*** Opening of Exercise input ***

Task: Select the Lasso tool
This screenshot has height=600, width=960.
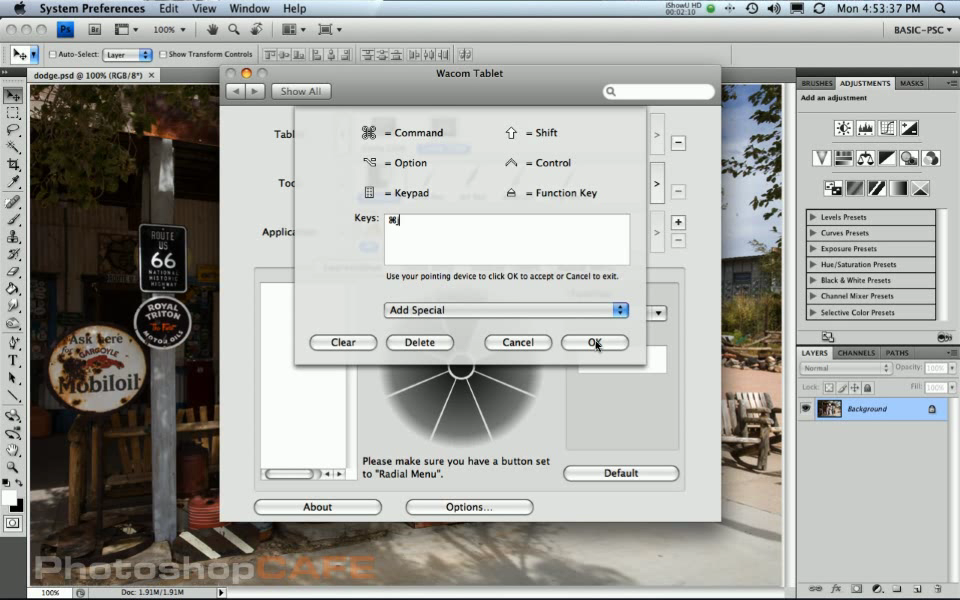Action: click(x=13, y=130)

*** Close of Exercise input ***
*** Opening of Exercise input ***

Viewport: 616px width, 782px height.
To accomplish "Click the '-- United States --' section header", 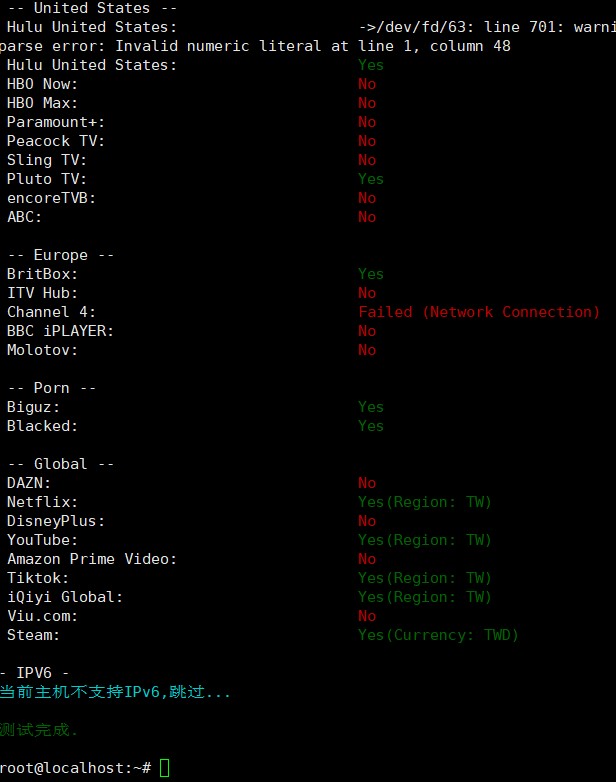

*** Close of Exercise input ***

__Required work__.
Return only the stretch above from the line containing "Viewport: 616px width, 782px height." through the line containing "the '-- United", word for word and without pictures.

__Response to this exercise__.
Viewport: 616px width, 782px height.
To accomplish "Click the '-- United States --' section header", 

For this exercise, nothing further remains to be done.